Notice the long snout? It’s also a longirostrine. So what? Well, consider two hypotheses we might have about the ancestral relationship between Thalattosuchia and the true crocodiles.

By our first hypothesis Thalattosuchia is a sister group of the Mesozoic crocodilian. This hypothesis is more-or-less assumed by taking her as an outgroup, and thus setting character polarity. If it’s true, then somewhere high up on the right of the tree, where the longirostrines gather, the trait evolved. But consider another option…


By this hypothesis, Thalattosuchia is representative of the basal form of the crocodiles: they evolved from something like, and quite closely related, to her.
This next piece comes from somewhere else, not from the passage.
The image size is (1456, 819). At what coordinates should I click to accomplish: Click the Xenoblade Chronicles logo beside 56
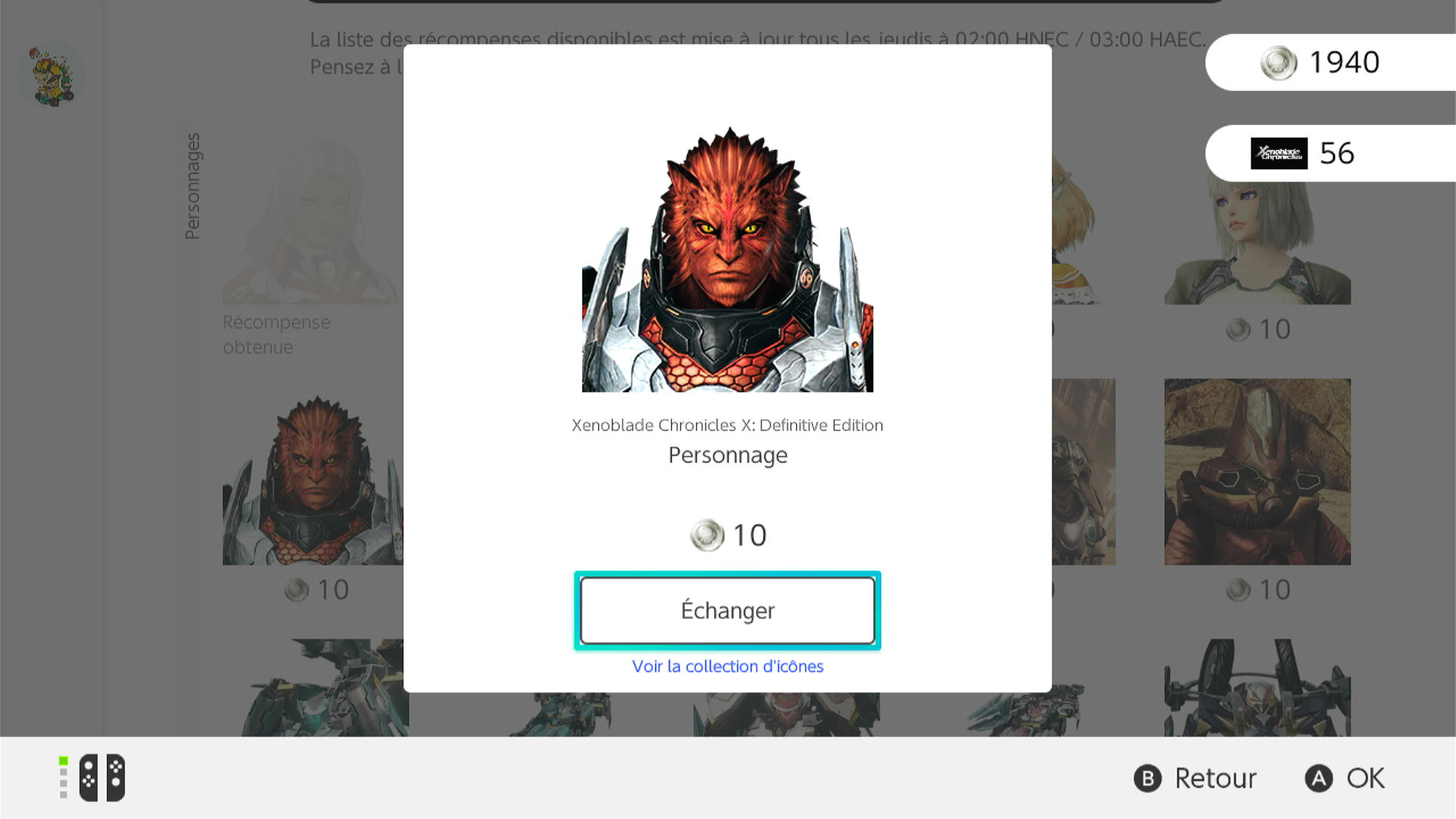pyautogui.click(x=1279, y=153)
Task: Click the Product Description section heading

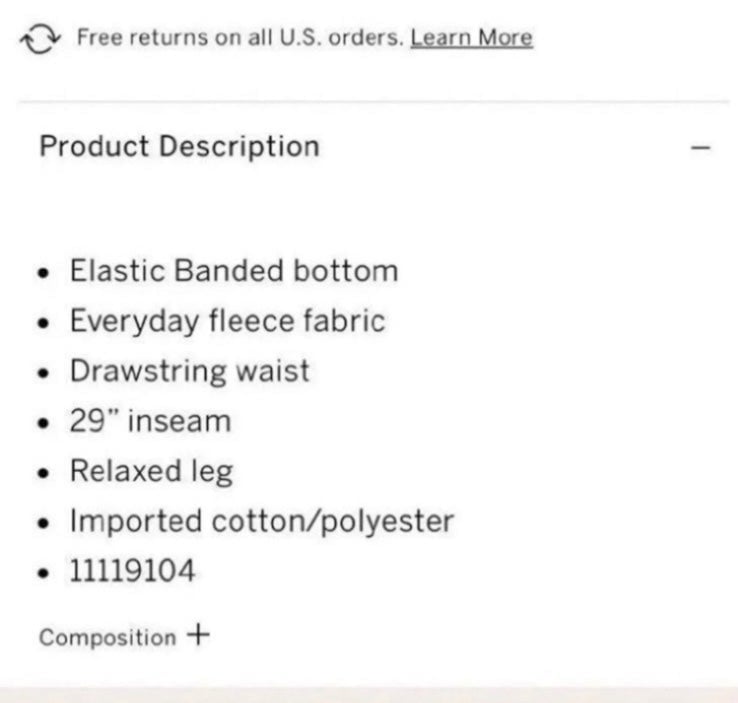Action: pos(180,146)
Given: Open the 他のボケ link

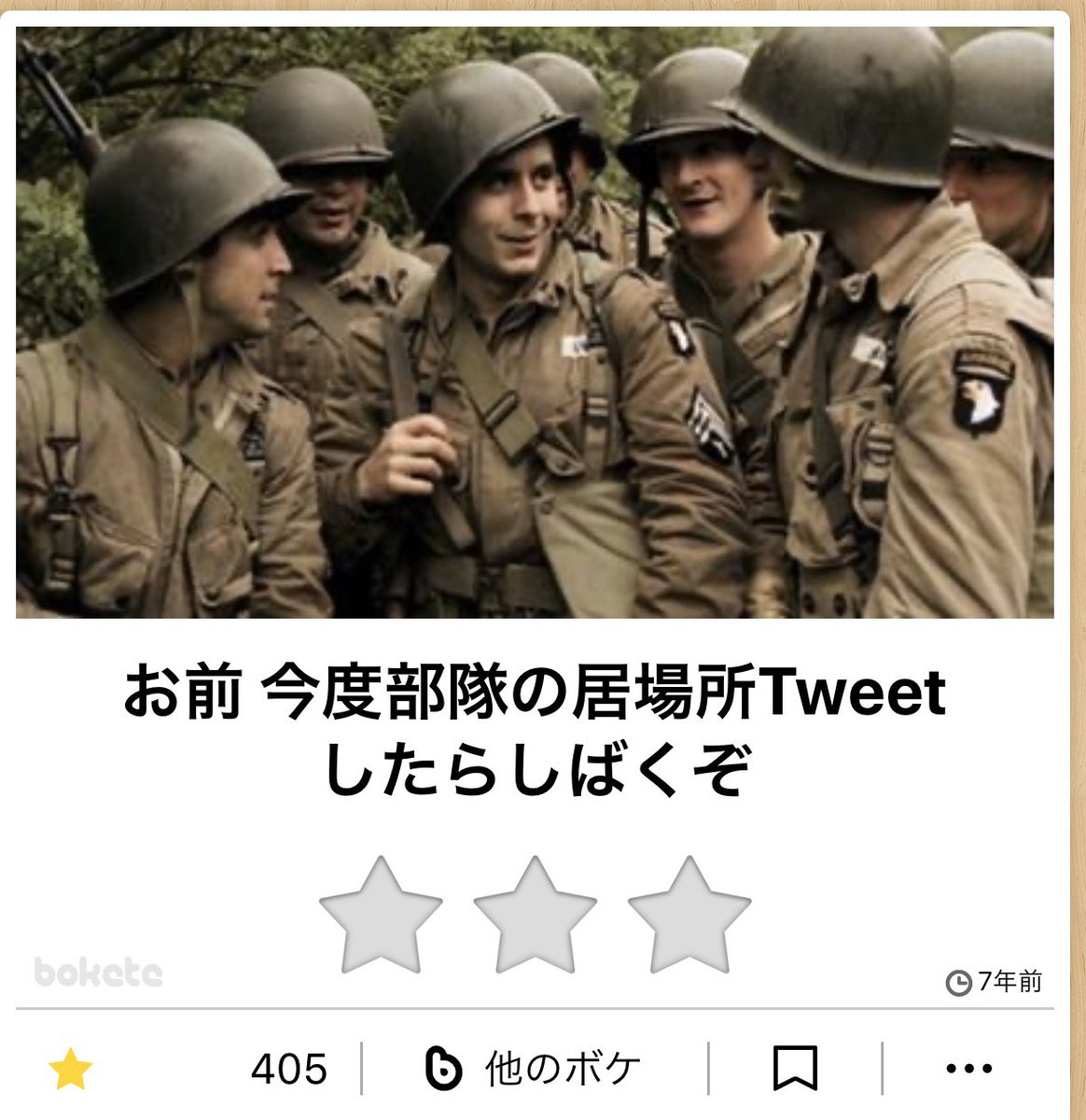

On this hypothesis, notice how polarity vis-à-vis the longirostrine character probably switches. Now the long-snouts are retained, while the short snouts are derived.

It doesn’t seem as if there’s some way of formalizing—making algorithmic—how we go about setting tree-roots. And these roots matter for how our tree turns out. This makes for a handy little argument:

(1)    Setting the right character polarity is necessary for a good phylogeny.

(2)    Character polarity is highly sensitive to outgroup-choice.

(3)    Outgroup choice is arbitrary.

(4)    If character polarity is sensitive to arbitrary decisions, we have no way of determining whether we’ve got it right.

(5)    We don’t know that we have the right character polarity, so we don’t know if we have a good phylogeny. In such circumstances, fine-grained phylogenies are answerless questions.

Okay, so that’s not logically valid as stated, and its also surely too strong - in my next post I'll discuss how outgroup choice can be made in non-arbitrary ways.

But still, in combination, it seems to me, these 5 worries ground some reasonable current-methods-bets against paleobiologists achieving fine-grained, well-resolved, and likely true phylogenies. Particularly in cases where data is thin on the ground and spread across large tracks of time, and where our trees are highly sensitive to decisions such as which traits count as characters, and which outgroups we select. There are debates where palaeontologists seem to be asking questions which we shouldn’t expect to have answered, and I think the crocodilian case is a likely candidate. So, the question looms: should they simply stop bothering with it? I don’t think so, but the why shall have to wait…

*There are researchers who don't think that phylogenies represent hypotheses about life's history. I'm pretty sure they're wrong.